MOP-MCML GPU Version: 175x Faster 2D Light Transport Simulation

Posted on 2025-12-16 In Research Projects , Optical Simulation Word count in article: 869 Reading time ≈ 3 mins.

A detailed introduction to the GPU-accelerated 2D version of MOP-MCML, achieving a 175x performance leap on NVIDIA A100 via CUDA, with batch parameter scanning, Python visualization, and full HPC cluster integration.

Project Background

The Monte Carlo Multi-Layered (MCML) method is the gold standard algorithm in biomedical optics for simulating photon transport in multi-layered turbid media. By statistically tracing large numbers of random-walking photons, it estimates key physical quantities — reflectance ($R_d$), transmittance ($T_t$), and the Mean Optical Path (MOP, $L_{eff}$) — providing a theoretical basis for optical diagnosis, photoplethysmography (PPG), and photodynamic therapy.

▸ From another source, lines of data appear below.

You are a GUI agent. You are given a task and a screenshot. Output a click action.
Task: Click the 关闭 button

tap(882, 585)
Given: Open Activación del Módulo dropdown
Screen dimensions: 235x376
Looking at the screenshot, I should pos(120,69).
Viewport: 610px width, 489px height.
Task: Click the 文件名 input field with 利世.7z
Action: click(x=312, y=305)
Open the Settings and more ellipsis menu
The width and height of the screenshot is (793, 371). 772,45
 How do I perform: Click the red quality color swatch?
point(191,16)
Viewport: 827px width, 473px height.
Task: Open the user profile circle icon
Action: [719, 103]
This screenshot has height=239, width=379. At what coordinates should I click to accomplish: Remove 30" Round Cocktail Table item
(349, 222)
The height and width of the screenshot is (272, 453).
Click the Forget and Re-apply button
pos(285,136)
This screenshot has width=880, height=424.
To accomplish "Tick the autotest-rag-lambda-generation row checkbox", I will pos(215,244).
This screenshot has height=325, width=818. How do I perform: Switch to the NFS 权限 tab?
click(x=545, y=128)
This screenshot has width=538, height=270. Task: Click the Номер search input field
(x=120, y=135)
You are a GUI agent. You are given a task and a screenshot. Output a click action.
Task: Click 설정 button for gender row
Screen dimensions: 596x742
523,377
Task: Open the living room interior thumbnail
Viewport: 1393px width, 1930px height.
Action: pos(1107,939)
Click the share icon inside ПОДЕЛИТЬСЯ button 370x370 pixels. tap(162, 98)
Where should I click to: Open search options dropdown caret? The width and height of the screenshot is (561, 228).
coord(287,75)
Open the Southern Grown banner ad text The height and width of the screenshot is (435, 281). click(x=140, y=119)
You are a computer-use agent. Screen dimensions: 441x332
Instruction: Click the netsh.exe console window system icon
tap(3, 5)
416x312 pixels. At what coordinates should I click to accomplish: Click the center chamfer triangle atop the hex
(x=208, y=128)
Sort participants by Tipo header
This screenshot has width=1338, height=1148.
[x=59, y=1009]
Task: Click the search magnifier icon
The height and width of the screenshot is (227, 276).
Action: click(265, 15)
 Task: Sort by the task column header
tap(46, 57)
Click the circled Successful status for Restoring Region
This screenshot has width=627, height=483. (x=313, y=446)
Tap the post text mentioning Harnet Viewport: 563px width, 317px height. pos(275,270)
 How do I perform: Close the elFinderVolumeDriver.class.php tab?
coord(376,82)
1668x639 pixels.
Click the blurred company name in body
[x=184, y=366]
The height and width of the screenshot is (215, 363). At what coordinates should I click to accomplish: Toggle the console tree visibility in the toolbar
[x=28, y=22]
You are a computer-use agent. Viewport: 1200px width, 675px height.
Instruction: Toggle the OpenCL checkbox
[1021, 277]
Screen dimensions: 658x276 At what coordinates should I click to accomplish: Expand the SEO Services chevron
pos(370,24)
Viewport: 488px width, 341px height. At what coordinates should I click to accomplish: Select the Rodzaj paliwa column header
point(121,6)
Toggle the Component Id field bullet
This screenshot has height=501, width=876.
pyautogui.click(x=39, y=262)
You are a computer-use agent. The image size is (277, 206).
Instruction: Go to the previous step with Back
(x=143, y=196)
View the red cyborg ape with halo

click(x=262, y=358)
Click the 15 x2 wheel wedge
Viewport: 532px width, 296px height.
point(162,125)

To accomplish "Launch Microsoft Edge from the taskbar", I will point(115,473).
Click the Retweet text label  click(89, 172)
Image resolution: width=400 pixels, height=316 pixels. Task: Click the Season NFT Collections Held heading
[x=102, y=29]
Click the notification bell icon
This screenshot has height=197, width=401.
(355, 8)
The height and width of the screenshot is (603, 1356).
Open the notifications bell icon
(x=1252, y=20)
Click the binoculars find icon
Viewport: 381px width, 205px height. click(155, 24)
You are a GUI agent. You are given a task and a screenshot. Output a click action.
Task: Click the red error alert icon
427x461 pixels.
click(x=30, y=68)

This project implements both a CPU and a high-performance GPU version of the 2D MOP-MCML simulator. The original CPU implementation was developed by Songlin Li. It was extended with GPU acceleration and improved I/O by Wenzheng Wang under the supervision of Prof. Sylvain Feruglio at the LIP6 Laboratory, Sorbonne University.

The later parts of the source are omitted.